Don’t Hate the Playaz
Thursday, UTV2, 9pm
This comedy show about hip-hop will leave some reaching for the zapper. But if Snoop Dogg, Wu-Tang and Wiley are your thing, then Jordan Stephens has the perfect show. Two teams will battle it out in front of a live audience that decide who wins and loses each round. Lady Leshurr and The Circle’s Maya Jama are the captains, while Darren Harriott will also be a regular alongside new guests on each team each week. Plus, there are contributions from reporter Amelia Dimoldenberg, and DJ Shortee Blitz will be on set to drop the tracks.

The Late Late Show
Friday, RTÉ One, 9.35pm
Ryan Tubridy will be faced with his biggest ever studio audience as he broadcasts live from Westminster in central London. The show is a celebration of the ties that still bind between Ireland and Britain, even as Brexit looms.

Would I Lie to You?
Friday, BBC1, 9.30pm
is back for a 12th run, with host Rob Brydon and captains Lee Mack and David Mitchell are present and correct. And fans are in for a treat as comedy legend Bob Mortimer graces the studio with his presence. For the first of the new series, Rob, Lee, David and Bob are joined by footballer-turned-property expert Dion Dublin, comedian/writer Lucy Porter, and actor Debbie McGee.

The Last Leg
Friday, Channel 4, 10pm
New series. Is it okay for an irate hotelier to hit a Spanish waiter, thrash a car with a branch and send up religions? Well, John Cleese has done it all in his time, in Fawlty Towers, the Monty Python projects and countless other films and TV shows. Cleese joins Adam Hills, Josh Widdicombe and Alex Brooker for the first of the new run. As ever, the regulars will poke fun at the world news, and no doubt assess what the most controversial US president in living memory has been up to, as well as wondering what state the UK will be in after Brexit.

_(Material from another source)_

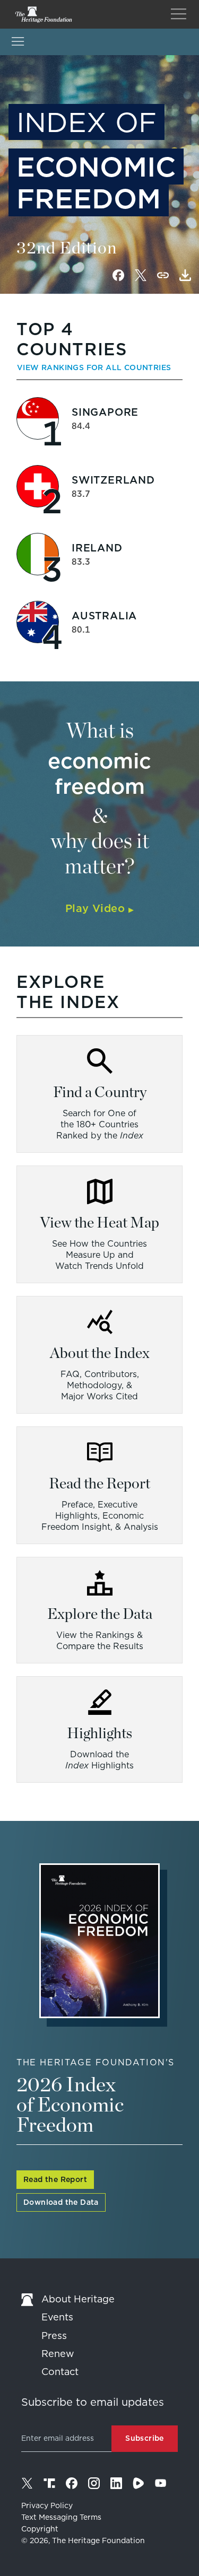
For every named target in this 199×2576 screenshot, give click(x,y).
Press (54, 2335)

Beats, Bass and Bars: The Story of Grime
Friday, BBC4, 10pm

Rapper Rodney P
Rapper Rodney P

The latest compelling doc from BBC4 examines grime (that’s a form of dance music influenced by UK garage, in case you’re wondering). Rapper Rodney P looks at its rise from east London’s council estates to its status as one of the most important British musical movements since punk. Its success stems from the original styles and contributions of previous generations of artists. Our host discovers that grime can only really be understood when seen as part of a broader social narrative and ever-evolving musical culture that goes back to the 1980s.